Отрывок:
Казалось, их все разъединяло: положение Элизы в свете, ее обязанности матери и жены, репутация Пушкина, которого все считали дуэлянтом. Даже возраст — Воронцова была старше Пушкина на семь лет. Но пришла любовь и снесла все преграды, воссоздав нежный образ Воронцовой в ряде стихов, завораживающих красотой любовного экстаза — «Желание славы», «Сожженное письмо», отчасти «Разговор книгопродавца с поэтом», «Прозерпина», «Талисман», «Ангел», «Расставание».
Но высшим творческим проявлением, навеянным графиней Воронцовой, стал пленительный, совершенно новый в русской литературе образ Татьяны, который был создан там же, в Одессе, под непосредственным впечатлением от той глубокой и сильной женственности, с которой Пушкин в лице графини Элизы соприкоснулся едва ли не впервые.
Конечно, Татьяна не портрет Воронцовой. В ней отразилась не одна женщина, затронувшая сердце поэта, где действительность и мечта таинственно преобразились в чистый и гордый девичий облик. И все же между Татьяной, такой земной, простой, скромной, и Ангелом, который «главой сияющей поник», есть неуловимое, но несомненное сходство. Из всех многочисленных возлюбленных Пушкина, возможно, одна только графиня Воронцова дала ему полноту телесного и духовного счастья, которое для многих остается так и неиспытанным и потому невероятным, непостижимым.
К весне 1824 г. жизнь Пушкина в Одессе серьезно осложнилась. Весь город повторял его остроты и эпиграммы, направленные против графа Воронцова. 2 мая одесский генерал-губернатор в письме к министру по поводу политических настроений среди греков настойчиво просил убрать Пушкина и, не скрывая своего раздражения, писал: «Повторяю Вам мою просьбу избавить меня от Пушкина, это, может быть, превосходный малый и прекрасный поэт, но мне бы не хотелось иметь его дольше ни в Одессе, ни в Кишиневе».
Влиятельный вельможа добился своего. В июле 1824 г. Пушкин выехал из Одессы к месту новой ссылки в родовое имение Михайловское, находящееся в Псковской губернии. С помещиками, жившими в Псковском крае, он общался мало. Постоянно бывал только в соседнем Тригорском, с хозяйкой которого, Прасковьей Александровной Осиповой, познакомился после окончания Лицея, когда первый раз приехал в Михайловское. В то время ему было 18 лет, ей — 36. Она была дважды замужем, и от двух браков у нее было восемь детей. Казалось, все это должно было бы охладить романтическое воображение, но Пушкину не раз случалось увлекаться женщинами старше его. Что-то промелькнуло тогда между ним и Осиповой. Возможно, юный Пушкин и ее заразил «безумством бешеных желаний». Спустя семь лет они стали близкими друзьями. И теперь поэт относился к Прасковье Александровне с полным доверием, с шутливой, но ласковой почтительностью. А она бескорыстно, безмерно была предана Александру, как всегда его называла. И возможно, любила его больше, чем собственных детей.

Выдержки из данных:
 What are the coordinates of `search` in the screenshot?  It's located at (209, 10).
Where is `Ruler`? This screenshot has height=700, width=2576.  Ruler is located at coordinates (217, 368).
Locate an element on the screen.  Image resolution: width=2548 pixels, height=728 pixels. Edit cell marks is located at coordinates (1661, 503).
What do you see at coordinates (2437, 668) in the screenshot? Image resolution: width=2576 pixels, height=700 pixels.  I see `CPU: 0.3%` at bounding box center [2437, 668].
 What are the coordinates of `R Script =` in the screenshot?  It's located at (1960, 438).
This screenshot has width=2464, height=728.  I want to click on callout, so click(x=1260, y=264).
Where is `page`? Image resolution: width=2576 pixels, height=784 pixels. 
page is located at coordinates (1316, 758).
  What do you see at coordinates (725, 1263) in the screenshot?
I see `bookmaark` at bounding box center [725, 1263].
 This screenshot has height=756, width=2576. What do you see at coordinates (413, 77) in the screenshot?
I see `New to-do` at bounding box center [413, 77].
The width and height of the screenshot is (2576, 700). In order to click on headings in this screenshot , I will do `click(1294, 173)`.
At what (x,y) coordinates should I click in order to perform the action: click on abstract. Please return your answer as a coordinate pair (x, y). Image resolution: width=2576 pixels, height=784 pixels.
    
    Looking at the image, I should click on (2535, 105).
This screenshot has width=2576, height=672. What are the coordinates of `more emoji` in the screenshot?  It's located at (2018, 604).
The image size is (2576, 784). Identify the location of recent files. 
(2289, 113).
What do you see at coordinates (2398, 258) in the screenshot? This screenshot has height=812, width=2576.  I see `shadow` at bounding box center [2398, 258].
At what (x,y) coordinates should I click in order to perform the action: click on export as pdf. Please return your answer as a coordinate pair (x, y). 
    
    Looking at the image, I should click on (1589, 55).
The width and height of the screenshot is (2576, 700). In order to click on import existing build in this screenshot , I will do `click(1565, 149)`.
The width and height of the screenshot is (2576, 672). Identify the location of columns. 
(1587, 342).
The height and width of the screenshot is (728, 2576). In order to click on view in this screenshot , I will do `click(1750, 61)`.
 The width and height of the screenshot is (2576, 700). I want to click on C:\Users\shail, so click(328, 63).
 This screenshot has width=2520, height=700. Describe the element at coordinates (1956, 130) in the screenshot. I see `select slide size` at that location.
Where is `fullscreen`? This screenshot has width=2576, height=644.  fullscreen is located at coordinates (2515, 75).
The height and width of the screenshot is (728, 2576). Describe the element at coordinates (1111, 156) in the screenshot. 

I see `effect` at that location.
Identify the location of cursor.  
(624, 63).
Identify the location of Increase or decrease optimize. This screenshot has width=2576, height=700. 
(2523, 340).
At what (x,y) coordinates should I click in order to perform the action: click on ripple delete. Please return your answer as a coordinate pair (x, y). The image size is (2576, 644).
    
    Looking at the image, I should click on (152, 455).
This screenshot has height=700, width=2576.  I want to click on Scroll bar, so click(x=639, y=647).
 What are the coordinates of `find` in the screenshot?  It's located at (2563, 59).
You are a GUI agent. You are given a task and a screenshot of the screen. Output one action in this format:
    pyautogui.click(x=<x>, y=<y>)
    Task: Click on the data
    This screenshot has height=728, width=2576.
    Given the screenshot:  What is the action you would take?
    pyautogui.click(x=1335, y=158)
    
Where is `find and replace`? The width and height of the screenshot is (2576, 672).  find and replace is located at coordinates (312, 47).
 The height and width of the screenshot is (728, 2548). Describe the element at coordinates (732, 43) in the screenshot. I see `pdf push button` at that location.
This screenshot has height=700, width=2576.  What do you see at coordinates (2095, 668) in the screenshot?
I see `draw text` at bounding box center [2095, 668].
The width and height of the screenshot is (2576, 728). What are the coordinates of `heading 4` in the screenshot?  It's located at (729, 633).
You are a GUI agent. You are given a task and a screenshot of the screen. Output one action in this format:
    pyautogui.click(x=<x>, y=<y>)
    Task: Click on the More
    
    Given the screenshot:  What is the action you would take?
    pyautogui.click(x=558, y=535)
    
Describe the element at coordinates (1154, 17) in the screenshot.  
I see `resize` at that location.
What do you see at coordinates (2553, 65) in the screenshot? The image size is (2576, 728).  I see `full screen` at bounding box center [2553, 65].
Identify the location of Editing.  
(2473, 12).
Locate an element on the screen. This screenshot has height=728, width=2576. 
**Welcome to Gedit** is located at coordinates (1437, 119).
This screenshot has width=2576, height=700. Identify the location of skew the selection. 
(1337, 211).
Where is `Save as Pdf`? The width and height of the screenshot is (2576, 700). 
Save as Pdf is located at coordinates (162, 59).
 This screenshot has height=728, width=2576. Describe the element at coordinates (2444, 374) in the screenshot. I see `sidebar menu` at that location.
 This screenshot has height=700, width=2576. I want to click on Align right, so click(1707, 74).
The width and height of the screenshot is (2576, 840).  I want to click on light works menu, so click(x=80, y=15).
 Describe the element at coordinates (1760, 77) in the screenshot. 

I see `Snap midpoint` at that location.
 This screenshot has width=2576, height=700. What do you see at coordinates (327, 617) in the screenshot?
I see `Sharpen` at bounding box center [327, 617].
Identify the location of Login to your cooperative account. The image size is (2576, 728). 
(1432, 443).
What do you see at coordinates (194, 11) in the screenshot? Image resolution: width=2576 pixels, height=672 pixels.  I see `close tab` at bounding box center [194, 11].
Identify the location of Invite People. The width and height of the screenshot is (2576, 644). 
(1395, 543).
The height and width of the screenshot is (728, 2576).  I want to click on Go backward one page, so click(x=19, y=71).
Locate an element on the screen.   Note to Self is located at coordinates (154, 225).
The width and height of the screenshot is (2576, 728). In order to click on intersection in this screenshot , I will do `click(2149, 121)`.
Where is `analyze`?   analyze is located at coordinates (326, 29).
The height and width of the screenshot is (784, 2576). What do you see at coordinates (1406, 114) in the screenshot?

Условие задачи: Перескажите, пожалуйста, отрывок в двух предложениях.

Ответ: Любовь Пушкина к графине Элизе Воронцовой снесла все разделявшие их преграды и отразилась в ряде его стихов, а также в образе Татьяны, созданном в Одессе. Весной 1824 г. одесский генерал-губернатор добился удаления поэта, и в июле Пушкин уехал в ссылку в Михайловское, где постоянно бывал только в соседнем Тригорском у безмерно преданной ему Прасковьи Александровны Осиповой.